• NoLeftLeftWhereILive
    ·
    4 months ago

    What I don't understand about people like this is the wasting of all your younger years for some hypothetical future of leisure when you could die in your sleep today. Like, what's the point?

    It feels like a complicated exercise in some sort of meaning seeking in a hollow world, like some bastardization of seeking enlightenment or freedom from purely selfish and individualistic goals that don't even benefit you.

    And no better example of how the system we live in is not built for the proles, all this saving and then suddenly the value can just be gone. And still they keep going.

    Is this economic frugality as a religion or something, not sure. But it sure is weird.

    • loathsome dongeater@lemmygrad.ml
      ·
      4 months ago

      What I don’t understand about people like this is the wasting of all your younger years for some hypothetical future of leisure when you could die in your sleep today. Like, what’s the point?

      It's just a matter of having accepted and internalised what the point is of you being born and alive is as told by the ruling class. You are supposed to work your bones off, generating surplus value for your masters, and be miserable in the off time, unable to imagine a better world.

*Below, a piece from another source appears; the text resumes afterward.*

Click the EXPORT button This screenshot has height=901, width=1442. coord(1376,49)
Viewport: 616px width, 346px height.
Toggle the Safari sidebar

    • SuperNovaCouchGuy2 [any]
      ·
      4 months ago

      What I don't understand about people like this is the wasting of all your younger years for some hypothetical future of leisure when you could die in your sleep today.

      yeah literally this, its so fucking insane, leave it to the bloody singaporean media to publish such depressing neoliberal bullshit

    • wheresmysurplusvalue [comrade/them]
      ·
      4 months ago

      And even if you don't die, why would you trade young healthy years for when you're older, have less energy, and possibly less mobile?